A ogni modo, la soluzione della Regione rischia effettivamente di rappresentare un precedente in grado di incentivare l’esodo dei professionisti sanitari all’estero, pone dubbi in merito alla tassazione applicabile e quindi al relativo gettito fiscale generato a favore dell’erario, propone l’erogazione di redditi che verranno presumibilmente spesi all’estero con benefici economici sul territorio italiano irrisori, e comporta un aumento della spesa per il welfare.
Puntare su figure professionali qualificate, specie in ambito medico, è al centro di ogni strategia nazionale che guardi al benessere condiviso. Si comprende, quindi, perché Paesi come Inghilterra, Francia e Germania cerchino di trattenere i medici formatisi sul proprio territorio e di attrarre quelli stranieri, offrendo condizioni di lavoro vantaggiose sia sotto il profilo remunerativo che del carico di lavoro.

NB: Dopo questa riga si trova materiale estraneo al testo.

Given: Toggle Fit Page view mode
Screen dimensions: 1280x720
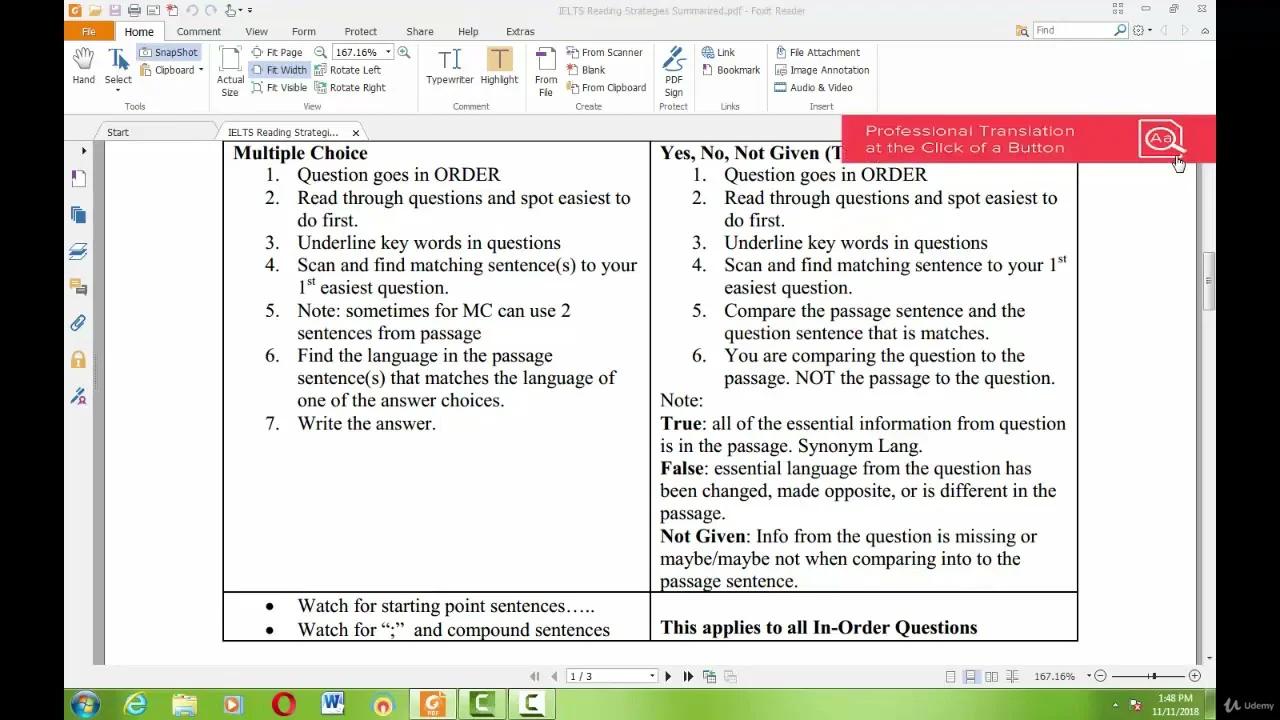Looking at the screenshot, I should [277, 52].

Le croniche difficoltà organizzative del Servizio Sanitario Nazionale e una politica poco attenta al problema non consentono, invece, di creare un ambiente realmente attrattivo e soddisfacente per i tanti medici che, sempre in Italia, investono nella propria formazione.

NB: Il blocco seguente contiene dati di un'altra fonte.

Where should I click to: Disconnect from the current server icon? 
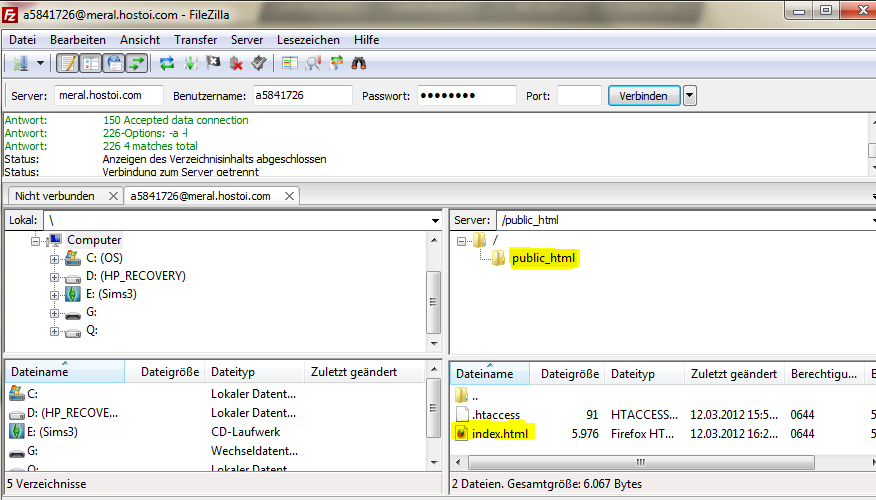[x=236, y=64]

Fondamentale è un aumento del numero di posti a disposizione per le Facoltà di Medicina e Chirurgia, con attenta pianificazione del fabbisogno grazie ai dati forniti dall’ENPAM, ente previdenziale dei medici.

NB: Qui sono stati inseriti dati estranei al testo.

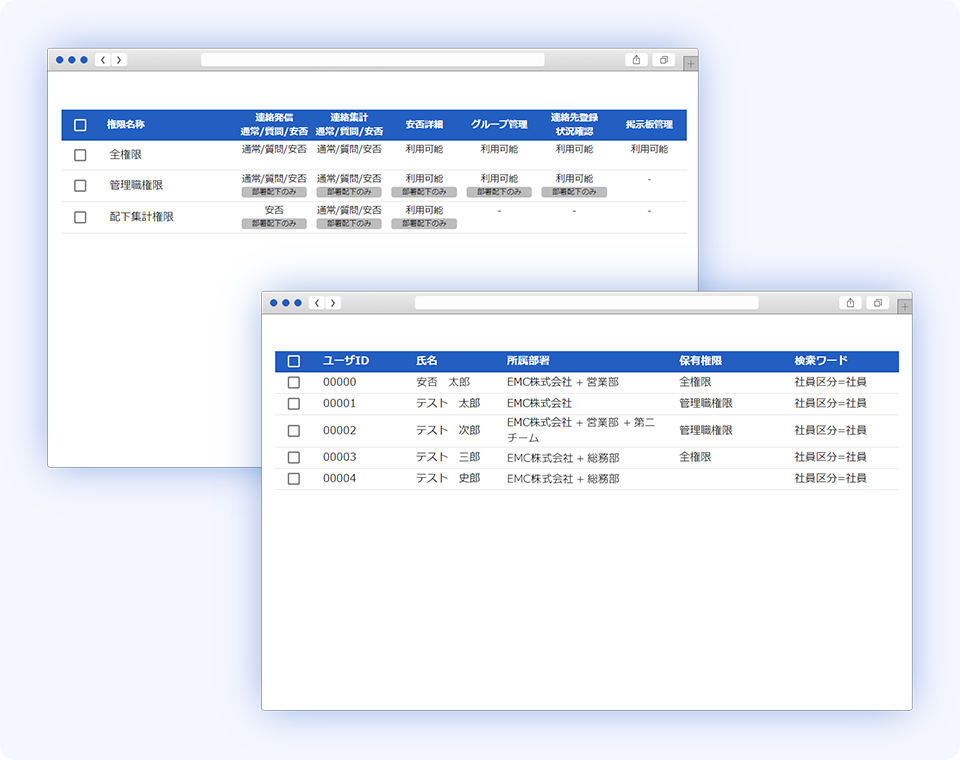
Task: Go back in the front browser window
Action: click(x=317, y=303)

Ma, non trattandosi soltanto di numeri disponibili, occorrerebbe anche puntare al miglioramento delle condizioni lavorative, tra l’altro mediante:
– la riduzione del numero di ore di lavoro a carico dei medici che affrontano compiti a elevato livello di tensione, che siano sottoposti a turni altamente stressanti (come operatori di pronto soccorso, anestesisti rianimatori e personale dei reparti di rianimazione);
– l’aumento dei giorni di ferie e ristoro psicofisico per tutti quegli operatori che si siano trovati in concreto a dover affrontare situazioni particolarmente stressanti e impegnative (appare opportuno valorizzare l’attività in fatto svolta da chi abbia operato in condizioni particolarmente impegnative rispetto a chi, pur avendo svolto con serietà il proprio lavoro e a parità di mansioni, per interi turni non abbia incontrato problematiche che abbiano richiesto impegno fuori dall’ordinario);
– un adeguamento salariale, con lo scopo di rendere maggiormente attrattivi i posti messi a concorso sia per i medici stranieri che per i medici italiani e di dar valore al merito, atteso che i costi sopportati in sanità non sono mai voci di spesa ma investimenti in qualità;
– la riduzione del carico burocratico per medici e personale sanitario (sia attraverso la riduzione di formalità inutili, sia attraverso l’assunzione di personale amministrativo che possa supportare gli operatori sanitari tutti).
Servirebbe anche introdurre la possibilità di autocertificare la frequenza del terzo anno di specializzazione, senza necessità di rilascio di nulla osta da parte delle Facoltà o, in subordine, la indicazione di un termine perentorio per le Facoltà per il rilascio di tale documentazione, pena il risarcimento del danno da quantificarsi quantomeno in un anno di compenso ed automatica segnalazione alla Procura della Corte dei Conti.
I problemi del SSN e dei diversi Sistemi sanitari regionali devono essere affrontati con coraggio, determinazione e lungimiranza e non possono essere rimessi ad estemporanee soluzioni emergenziali offensive dell’impegno di quanti lavorano tutti i giorni per la tutela della salute dei cittadini all’interno delle strutture pubbliche.